WebMD News Archive
Can heading a football cause brain damage?
A study suggests that people who frequently or repeatedly head a football have changes occur in their brain that are similar to those seen in people who have a form of brain damage. But we don’t know if heading the ball causes these changes.
BMJ Group News
What do we know already?
Research into some contact sports, like rugby, ice hockey, and American football, has shown that head injuries such as concussions are common.
Concussion occurs when the head either accelerates rapidly and then is stopped, or is spun rapidly or shaken violently. This often causes confusion, blurred vision, memory loss, nausea, and sometimes unconsciousness.
To find out if there is a risk that amateur and professional football players could suffer brain injuries through heading the ball, researchers used a technique called diffusion tensor imaging (DTI) to take detailed pictures of the brains of 32 players who had all been playing football since childhood.
Using this technique researchers were able to detect tiny changes in the nerve fibres of the brain, called white matter. These changes within white matter have been associated with impaired brain functions in patients with concussion.

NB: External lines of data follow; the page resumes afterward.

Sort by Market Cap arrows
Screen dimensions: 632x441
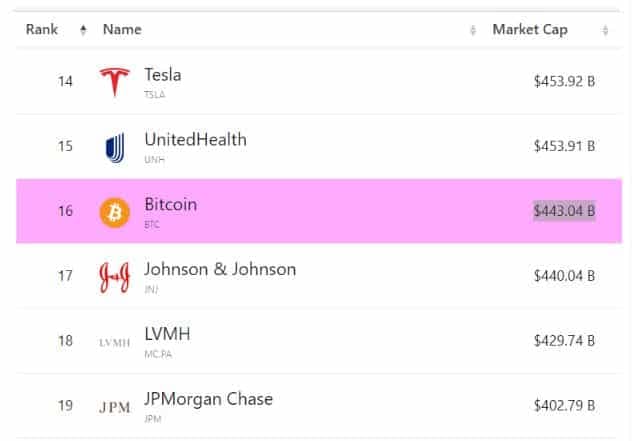(605, 30)
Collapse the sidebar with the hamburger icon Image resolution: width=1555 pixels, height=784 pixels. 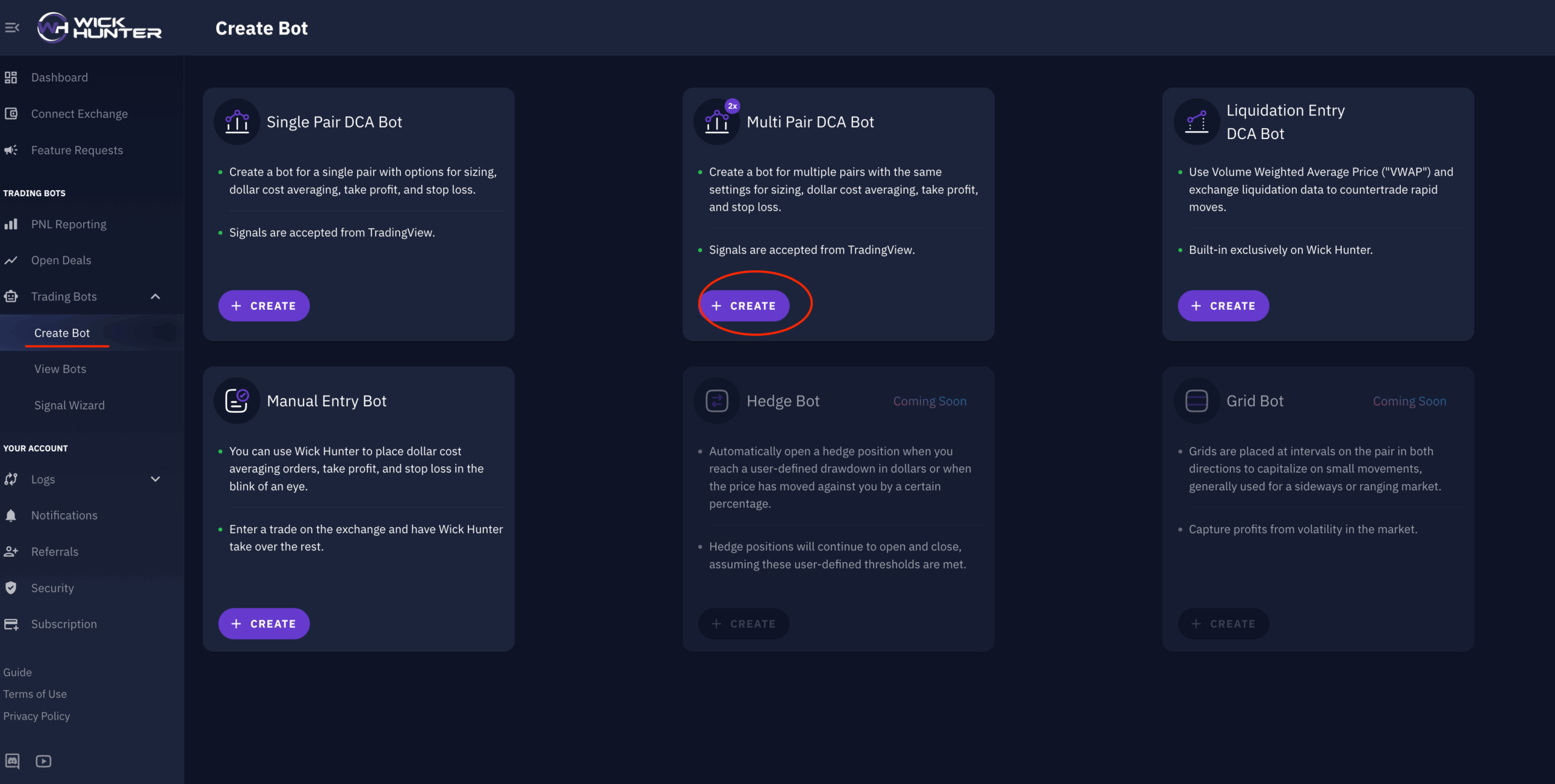(x=12, y=27)
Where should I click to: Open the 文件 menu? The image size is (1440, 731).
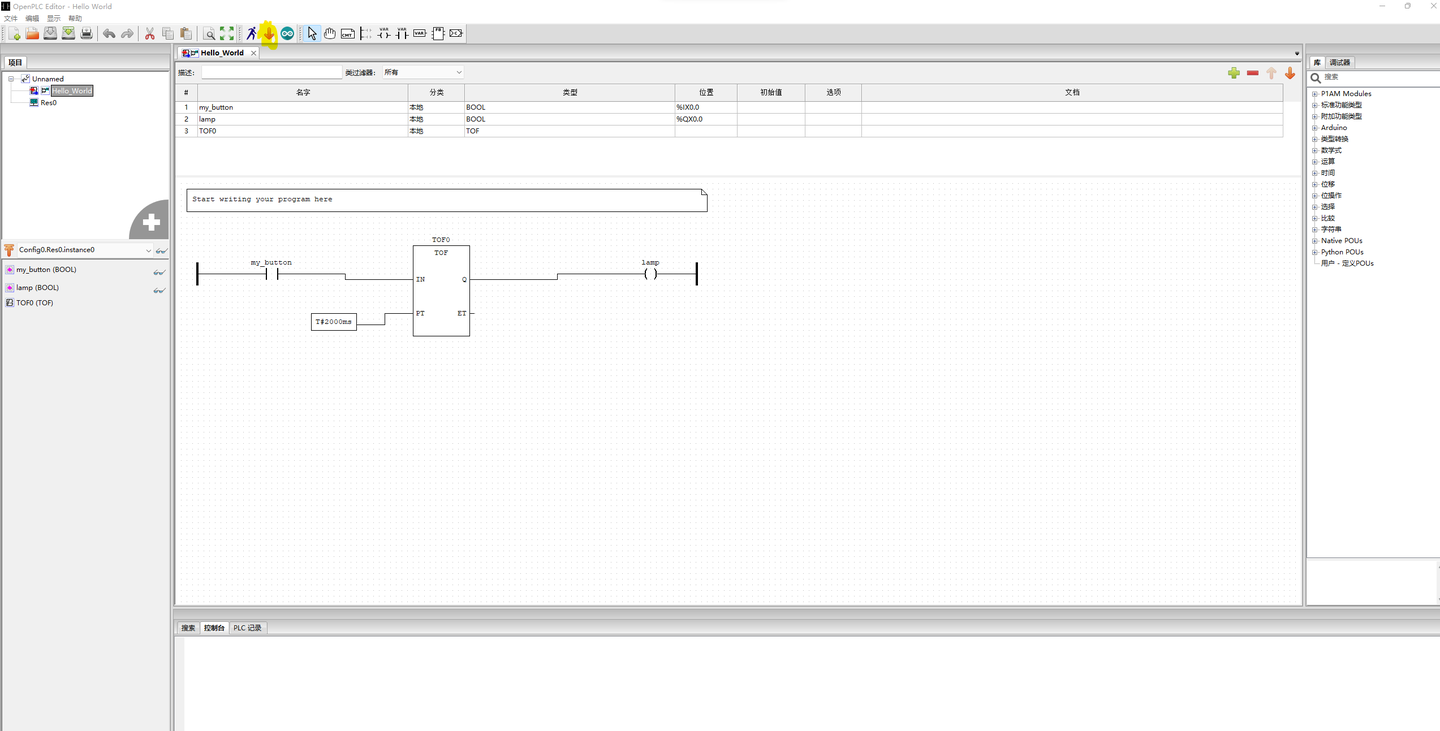coord(11,17)
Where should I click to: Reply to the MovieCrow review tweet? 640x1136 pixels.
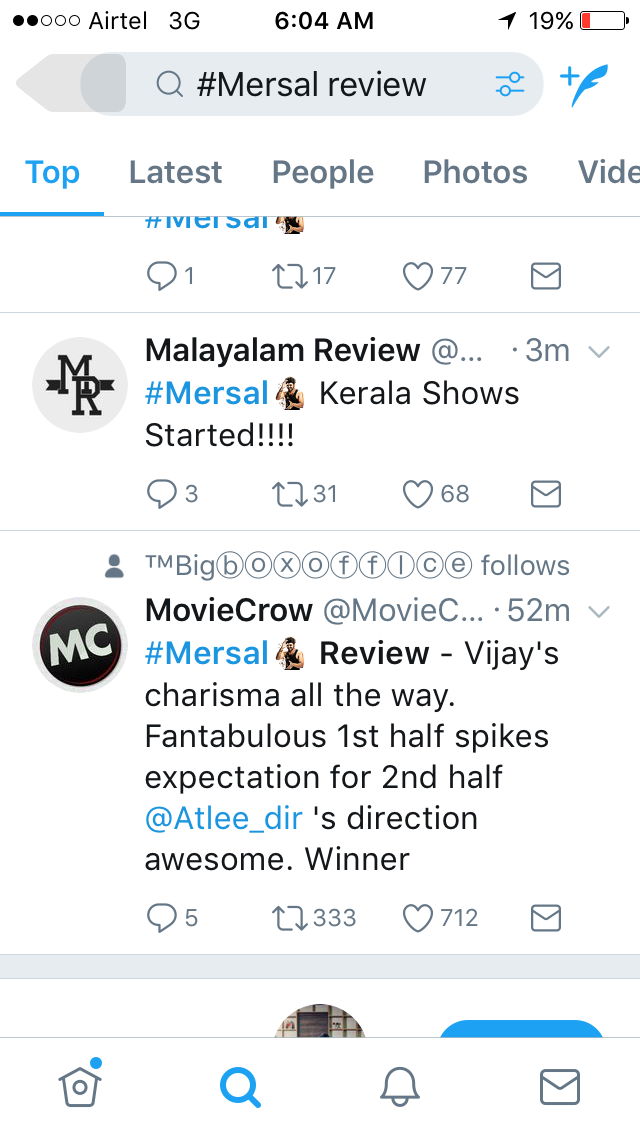click(161, 918)
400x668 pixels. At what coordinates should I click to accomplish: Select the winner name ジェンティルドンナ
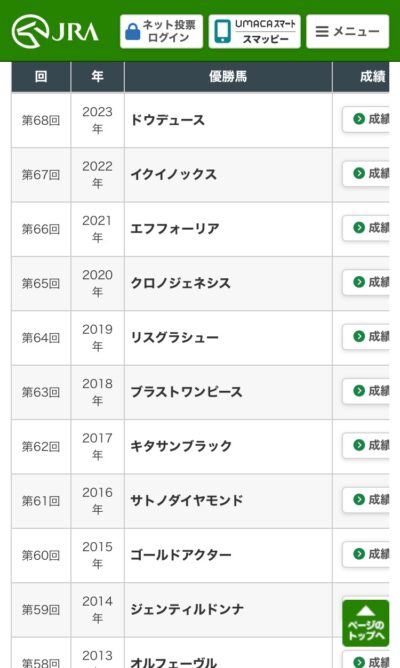point(187,609)
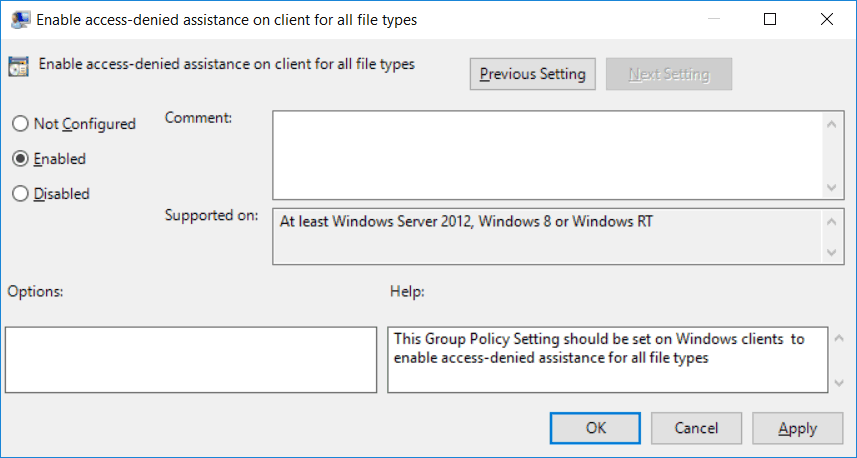Click the policy setting icon beside heading
The image size is (857, 458).
pos(18,66)
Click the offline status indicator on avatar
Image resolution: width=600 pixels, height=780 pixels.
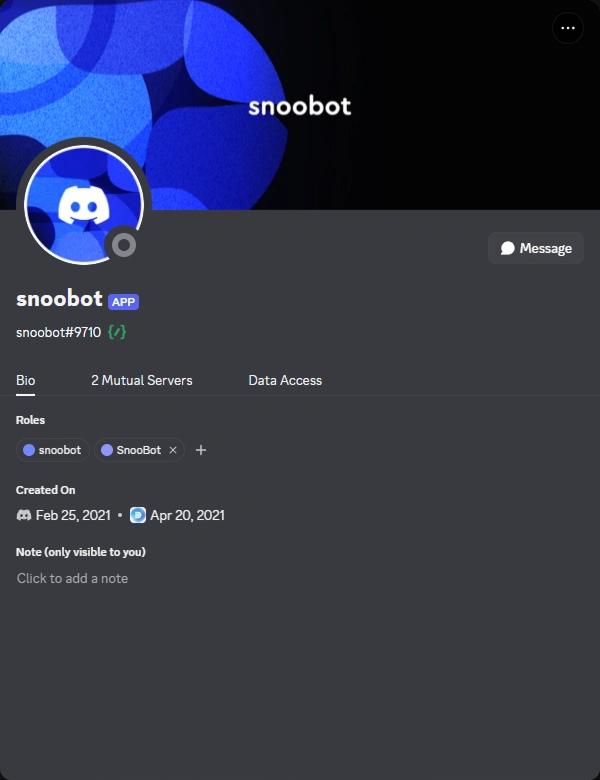[124, 245]
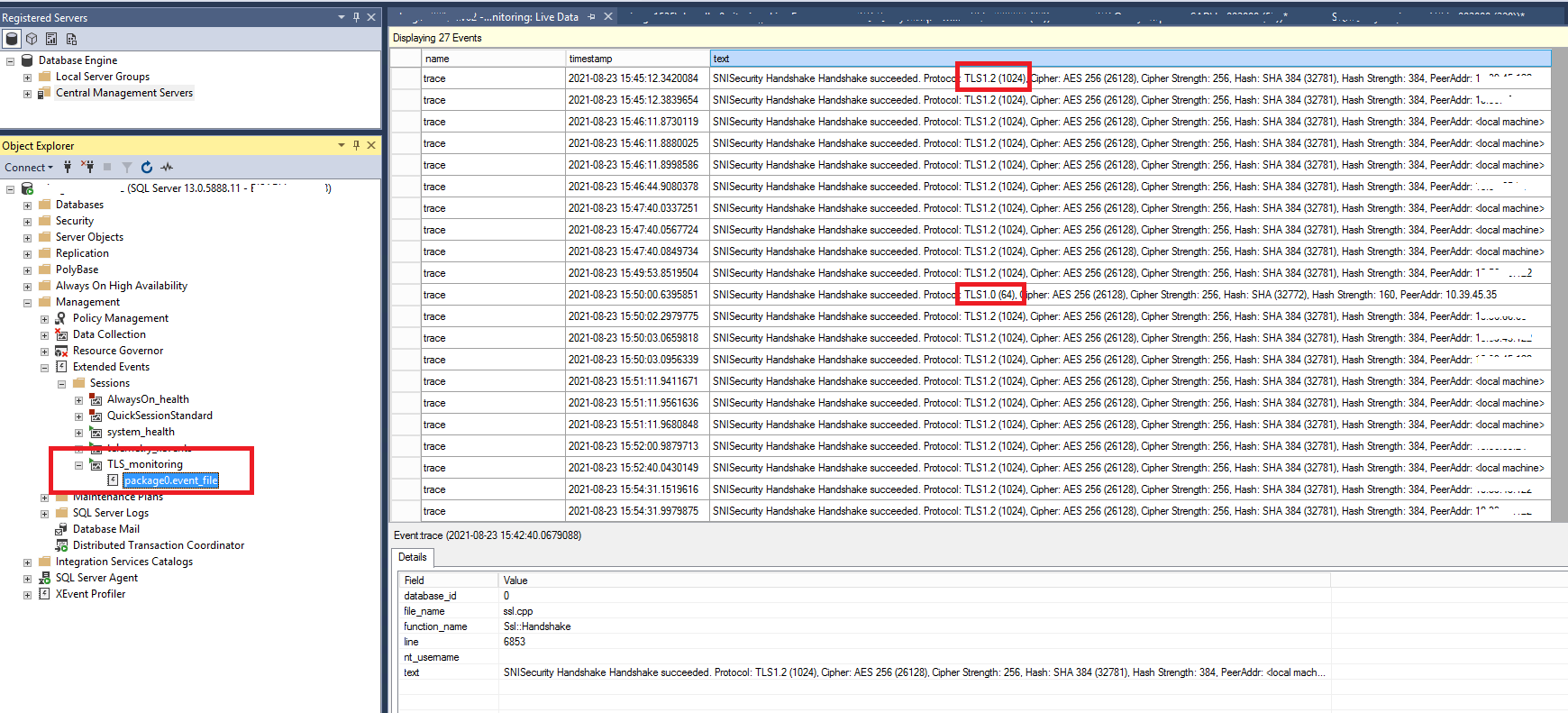
Task: Click Analysis Services cube icon
Action: (x=32, y=39)
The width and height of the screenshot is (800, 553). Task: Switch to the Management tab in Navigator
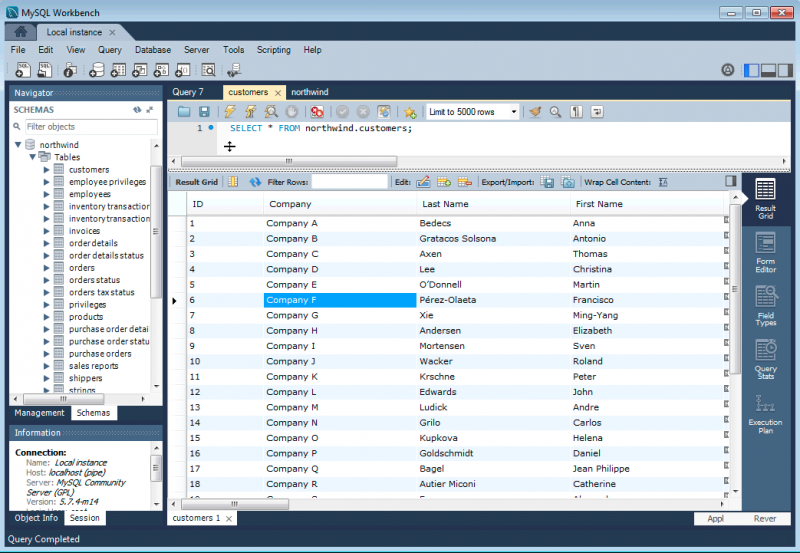pyautogui.click(x=39, y=413)
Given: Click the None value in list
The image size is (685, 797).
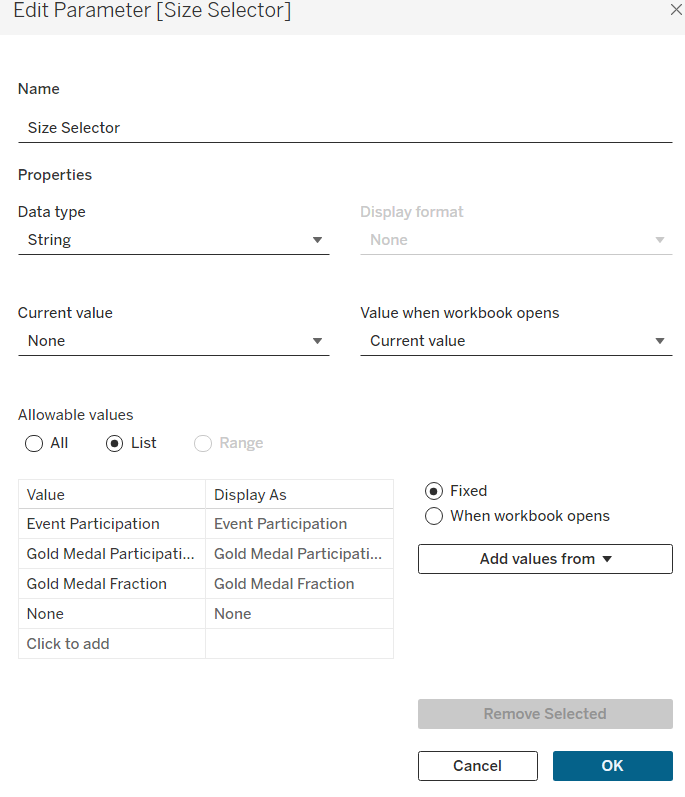Looking at the screenshot, I should click(111, 614).
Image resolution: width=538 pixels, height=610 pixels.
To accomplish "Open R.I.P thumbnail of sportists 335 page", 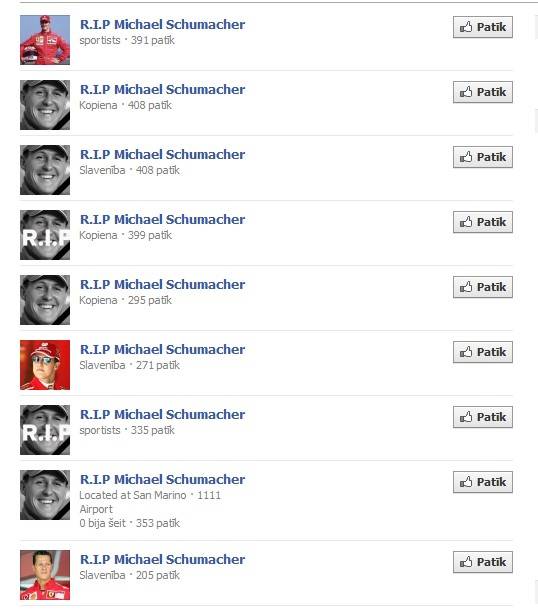I will pyautogui.click(x=45, y=430).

The researchers also asked the players to estimate how often they headed a ball, and ranked the players based on heading frequency. They then compared the brain images of the most frequent headers with those who headed the ball less frequently to see if there were any differences seen in the scans.
What does the new study say?
They found that frequent headers showed changes in the brain similar to that seen in patients with concussion.
The researchers were able to identify five parts of the brain, in the frontal lobe (behind the forehead) and in the temporo-occipital region (the bottom-rear areas) of the brain that were affected by frequent heading - areas that are responsible for things like attention span and memory.
The researchers also compared the changes in each brain region with the frequency of heading in each football player.
They calculated that players would have to head a ball between 1,000 and 1,500 times a year before they were able to see a significant change in the white matter in the five brain regions identified by the scans.
How reliable is the research?
The researchers used advanced brain scanning techniques and so were able to detect very small changes in brain cells. But it is a small study so we can only make limited conclusions because we don’t know if these findings apply more widely.
Also, this type of study can tell us if people who head a football regularly have changes that are the same as those who have brain injuries. But it can’t tell us if heading a ball causes these changes, and if the changes will have any effect on how their brain functions or their health.
This study was presented at a conference, and was not reviewed or published in an academic journal.
What does this mean for me?
The researchers say that heading a football, on its own, is not an impact of a large enough magnitude to damage nerves in the brain. But repetitive heading may trigger responses that can lead to damage to the brain cells over time. But we need more research to be sure that this will have any effect on people’s health.